SCOTTISH MP Anum Qaisar said she routinely faced Islamophobia on social media and called for actions to tackle religious intolerance across the UK.
On the 40th anniversary of the UN declaration on the elimination of religious intolerance, the British Pakistani politician spoke about her experiences of racism as a child and how she was facing online abuse now.
“The reality is that whilst I have been speaking in this debate - and I have actually posted social media stuff today about Islamophobia and I have already had abuse - after this I will go online to check my social media, to check my emails, to see if anything merits police awareness,” the Scottish National Party MP for Airdrie and Shotts said.
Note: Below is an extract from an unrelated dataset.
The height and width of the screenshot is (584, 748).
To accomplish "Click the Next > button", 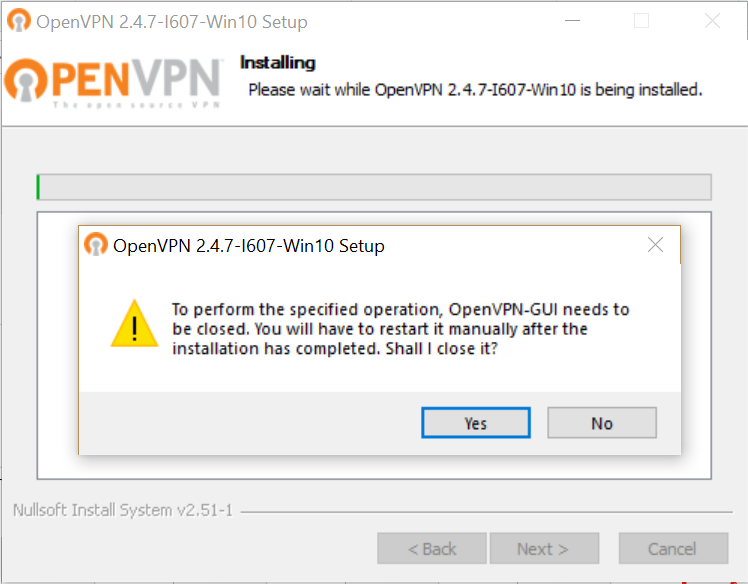I will pos(544,548).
She referred to the Equality and Human Rights Commission’s recent survey which found more than three-fourths of Muslims endured some sort of abuse in the past year.
Qaisar who was elected to parliament in a by-election earlier this year, narrated how she faced racism and Islamophobia as a schoolgirl after the September 11 terror attacks in the US.
“I know what it feels like. I was nine years old when I was asked if my dad was a terrorist the day after the 9/11 attacks. Only a couple of months after that, our mosque was burnt to the ground in a suspected Islamophobic attack. Those are my lived experiences and I know how it feels”, she said.
Qaisar, 29, accused prime minister Boris Johnson of “peddling rhetorics” about Muslim women.
“To be perfectly frank, I am not going to accept a debate where we are told that we have to take the politics out of it. Because the prime minister does peddle rhetoric where he says dangerous things like veiled Muslim women look like letter boxes”, she said.
“More needs to be done across all four nations to tackle this (Islamophobia). The UK government needs to do more,” she said.